### Activity
Nothing but an exact copy of the data should be output.

### Input material
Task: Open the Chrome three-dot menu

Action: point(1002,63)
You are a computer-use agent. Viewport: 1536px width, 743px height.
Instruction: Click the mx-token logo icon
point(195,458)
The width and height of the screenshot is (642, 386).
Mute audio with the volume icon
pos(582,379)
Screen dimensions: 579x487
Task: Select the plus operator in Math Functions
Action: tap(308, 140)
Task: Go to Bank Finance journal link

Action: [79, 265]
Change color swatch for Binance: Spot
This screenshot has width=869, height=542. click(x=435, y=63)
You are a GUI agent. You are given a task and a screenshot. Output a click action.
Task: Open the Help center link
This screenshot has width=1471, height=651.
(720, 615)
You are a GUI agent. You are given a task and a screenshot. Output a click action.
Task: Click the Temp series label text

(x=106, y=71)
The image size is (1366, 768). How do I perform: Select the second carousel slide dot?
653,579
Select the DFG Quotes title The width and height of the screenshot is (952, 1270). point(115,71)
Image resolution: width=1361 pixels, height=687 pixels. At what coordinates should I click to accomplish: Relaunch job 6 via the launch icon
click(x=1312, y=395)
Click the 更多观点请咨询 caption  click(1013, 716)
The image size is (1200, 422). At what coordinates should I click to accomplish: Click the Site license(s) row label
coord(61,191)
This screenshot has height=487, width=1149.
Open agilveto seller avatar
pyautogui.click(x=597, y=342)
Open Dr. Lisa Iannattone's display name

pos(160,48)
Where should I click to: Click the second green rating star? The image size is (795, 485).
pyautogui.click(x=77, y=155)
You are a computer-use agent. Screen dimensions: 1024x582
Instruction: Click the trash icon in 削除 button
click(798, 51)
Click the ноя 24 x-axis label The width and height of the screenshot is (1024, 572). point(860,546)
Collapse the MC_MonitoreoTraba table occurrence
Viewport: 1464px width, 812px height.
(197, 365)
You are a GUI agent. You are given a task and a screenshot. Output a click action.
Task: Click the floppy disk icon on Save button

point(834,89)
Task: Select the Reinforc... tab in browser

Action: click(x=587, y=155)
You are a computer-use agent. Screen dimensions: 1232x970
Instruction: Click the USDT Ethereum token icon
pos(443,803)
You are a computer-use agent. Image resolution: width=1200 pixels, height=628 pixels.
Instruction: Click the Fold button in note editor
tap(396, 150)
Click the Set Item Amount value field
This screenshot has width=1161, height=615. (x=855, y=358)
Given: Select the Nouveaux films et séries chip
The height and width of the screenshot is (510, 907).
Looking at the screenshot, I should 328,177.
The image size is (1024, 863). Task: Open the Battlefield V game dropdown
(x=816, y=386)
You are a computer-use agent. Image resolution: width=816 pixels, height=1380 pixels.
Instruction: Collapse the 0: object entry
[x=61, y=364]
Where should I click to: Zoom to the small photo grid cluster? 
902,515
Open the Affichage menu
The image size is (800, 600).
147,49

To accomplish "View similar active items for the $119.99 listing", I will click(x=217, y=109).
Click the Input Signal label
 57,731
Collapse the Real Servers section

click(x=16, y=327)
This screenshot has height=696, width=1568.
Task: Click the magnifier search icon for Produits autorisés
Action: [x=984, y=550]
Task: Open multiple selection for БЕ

### Exercise response
Task: Open the Chrome three-dot menu

Action: point(1002,63)
You are a computer-use agent. Viewport: 1536px width, 743px height.
Instruction: Click the mx-token logo icon
point(195,458)
The width and height of the screenshot is (642, 386).
Mute audio with the volume icon
pos(582,379)
Screen dimensions: 579x487
Task: Select the plus operator in Math Functions
Action: tap(308, 140)
Task: Go to Bank Finance journal link

Action: [79, 265]
Change color swatch for Binance: Spot
This screenshot has width=869, height=542. click(x=435, y=63)
You are a GUI agent. You are given a task and a screenshot. Output a click action.
Task: Open the Help center link
This screenshot has width=1471, height=651.
(720, 615)
You are a GUI agent. You are given a task and a screenshot. Output a click action.
Task: Click the Temp series label text

(x=106, y=71)
The image size is (1366, 768). How do I perform: Select the second carousel slide dot?
653,579
Select the DFG Quotes title The width and height of the screenshot is (952, 1270). point(115,71)
Image resolution: width=1361 pixels, height=687 pixels. At what coordinates should I click to accomplish: Relaunch job 6 via the launch icon
click(x=1312, y=395)
Click the 更多观点请咨询 caption  click(1013, 716)
The image size is (1200, 422). At what coordinates should I click to accomplish: Click the Site license(s) row label
coord(61,191)
This screenshot has height=487, width=1149.
Open agilveto seller avatar
pyautogui.click(x=597, y=342)
Open Dr. Lisa Iannattone's display name

pos(160,48)
Where should I click to: Click the second green rating star? The image size is (795, 485).
pyautogui.click(x=77, y=155)
You are a computer-use agent. Screen dimensions: 1024x582
Instruction: Click the trash icon in 削除 button
click(798, 51)
Click the ноя 24 x-axis label The width and height of the screenshot is (1024, 572). point(860,546)
Collapse the MC_MonitoreoTraba table occurrence
Viewport: 1464px width, 812px height.
(197, 365)
You are a GUI agent. You are given a task and a screenshot. Output a click action.
Task: Click the floppy disk icon on Save button

point(834,89)
Task: Select the Reinforc... tab in browser

Action: click(x=587, y=155)
You are a computer-use agent. Screen dimensions: 1232x970
Instruction: Click the USDT Ethereum token icon
pos(443,803)
You are a computer-use agent. Image resolution: width=1200 pixels, height=628 pixels.
Instruction: Click the Fold button in note editor
tap(396, 150)
Click the Set Item Amount value field
This screenshot has width=1161, height=615. (x=855, y=358)
Given: Select the Nouveaux films et séries chip
The height and width of the screenshot is (510, 907).
Looking at the screenshot, I should 328,177.
The image size is (1024, 863). Task: Open the Battlefield V game dropdown
(x=816, y=386)
You are a computer-use agent. Image resolution: width=816 pixels, height=1380 pixels.
Instruction: Collapse the 0: object entry
[x=61, y=364]
Where should I click to: Zoom to the small photo grid cluster? 
902,515
Open the Affichage menu
The image size is (800, 600).
147,49

To accomplish "View similar active items for the $119.99 listing", I will click(x=217, y=109).
Click the Input Signal label
 57,731
Collapse the Real Servers section

click(x=16, y=327)
This screenshot has height=696, width=1568.
Task: Click the magnifier search icon for Produits autorisés
Action: [x=984, y=550]
Task: Open multiple selection for БЕ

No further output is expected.